Characterization of Lipid-Protein Interactions and Lipid-Mediated Modulation of Membrane Protein Function through Molecular Simulation.
出版信息
Chem Rev. 2019 May 8;119(9):6086-6161. doi: 10.1021/acs.chemrev.8b00608. Epub 2019 Apr 12.
Abstract
The cellular membrane constitutes one of the most fundamental compartments of a living cell, where key processes such as selective transport of material and exchange of information between the cell and its environment are mediated by proteins that are closely associated with the membrane.
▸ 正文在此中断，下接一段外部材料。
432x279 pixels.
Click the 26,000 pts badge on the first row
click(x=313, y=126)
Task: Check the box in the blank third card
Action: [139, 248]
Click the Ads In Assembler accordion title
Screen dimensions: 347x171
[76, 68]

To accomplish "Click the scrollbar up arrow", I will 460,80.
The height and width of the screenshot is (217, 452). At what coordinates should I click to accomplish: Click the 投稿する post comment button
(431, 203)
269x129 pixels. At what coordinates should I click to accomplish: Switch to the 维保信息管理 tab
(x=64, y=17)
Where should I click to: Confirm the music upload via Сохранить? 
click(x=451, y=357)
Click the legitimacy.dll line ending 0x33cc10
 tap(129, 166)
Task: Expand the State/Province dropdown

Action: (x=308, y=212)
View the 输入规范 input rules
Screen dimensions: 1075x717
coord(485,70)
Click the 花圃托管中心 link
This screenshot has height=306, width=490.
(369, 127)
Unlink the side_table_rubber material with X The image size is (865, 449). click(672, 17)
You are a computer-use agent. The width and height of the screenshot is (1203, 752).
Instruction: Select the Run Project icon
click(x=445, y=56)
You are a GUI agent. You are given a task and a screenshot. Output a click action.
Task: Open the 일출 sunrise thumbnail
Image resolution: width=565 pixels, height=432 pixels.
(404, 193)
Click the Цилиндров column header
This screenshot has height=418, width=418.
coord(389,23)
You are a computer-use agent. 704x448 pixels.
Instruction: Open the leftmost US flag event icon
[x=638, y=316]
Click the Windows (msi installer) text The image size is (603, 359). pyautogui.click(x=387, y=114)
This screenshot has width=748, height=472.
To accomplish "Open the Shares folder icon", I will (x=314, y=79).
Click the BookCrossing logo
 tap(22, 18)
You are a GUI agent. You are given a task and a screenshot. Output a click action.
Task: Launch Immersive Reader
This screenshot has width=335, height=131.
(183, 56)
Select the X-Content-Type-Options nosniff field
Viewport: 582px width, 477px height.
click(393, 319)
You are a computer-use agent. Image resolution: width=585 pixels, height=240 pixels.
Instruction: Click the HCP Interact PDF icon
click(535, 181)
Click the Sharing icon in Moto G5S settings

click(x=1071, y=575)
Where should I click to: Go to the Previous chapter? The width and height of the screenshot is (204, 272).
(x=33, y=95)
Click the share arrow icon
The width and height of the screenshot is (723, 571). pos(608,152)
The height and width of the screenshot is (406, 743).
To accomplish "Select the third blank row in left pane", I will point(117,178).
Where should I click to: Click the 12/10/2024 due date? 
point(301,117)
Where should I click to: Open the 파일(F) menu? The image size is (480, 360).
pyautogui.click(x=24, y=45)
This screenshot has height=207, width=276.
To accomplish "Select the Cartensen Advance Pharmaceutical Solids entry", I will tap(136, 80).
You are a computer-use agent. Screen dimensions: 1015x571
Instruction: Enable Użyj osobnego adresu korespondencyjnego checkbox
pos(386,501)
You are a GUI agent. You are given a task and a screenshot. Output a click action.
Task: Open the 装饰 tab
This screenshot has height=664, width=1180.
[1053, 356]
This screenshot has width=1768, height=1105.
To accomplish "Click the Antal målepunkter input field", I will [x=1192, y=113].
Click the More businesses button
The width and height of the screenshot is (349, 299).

The heterogeneity of lipid composition of biological membranes and the effect of lipid molecules on the structure, dynamics, and function of membrane proteins are now widely recognized. Characterization of these functionally important lipid-protein interactions with experimental techniques is however still prohibitively challenging. Molecular dynamics (MD) simulations offer a powerful complementary approach with sufficient temporal and spatial resolutions to gain atomic-level structural information and energetics on lipid-protein interactions. In this review, we aim to provide a broad survey of MD simulations focusing on exploring lipid-protein interactions and characterizing lipid-modulated protein structure and dynamics that have been successful in providing novel insight into the mechanism of membrane protein function.
摘要
细胞膜构成了活细胞最基本的隔室之一,其中关键过程如物质的选择性运输和细胞与其环境之间的信息交换,都是由与膜密切相关的蛋白质介导的。生物膜的脂质组成的异质性以及脂质分子对膜蛋白结构、动力学和功能的影响,现在已得到广泛认可。然而,用实验技术来描述这些具有重要功能的脂-蛋白相互作用仍然极具挑战性。分子动力学 (MD) 模拟提供了一种强大的互补方法,具有足够的时间和空间分辨率,可以获得关于脂-蛋白相互作用的原子水平结构信息和能量学。在这篇综述中,我们旨在提供一个广泛的 MD 模拟调查,重点探讨脂质-蛋白质相互作用,并描述脂质调节蛋白质结构和动力学,这些研究成功地为膜蛋白功能的机制提供了新的见解。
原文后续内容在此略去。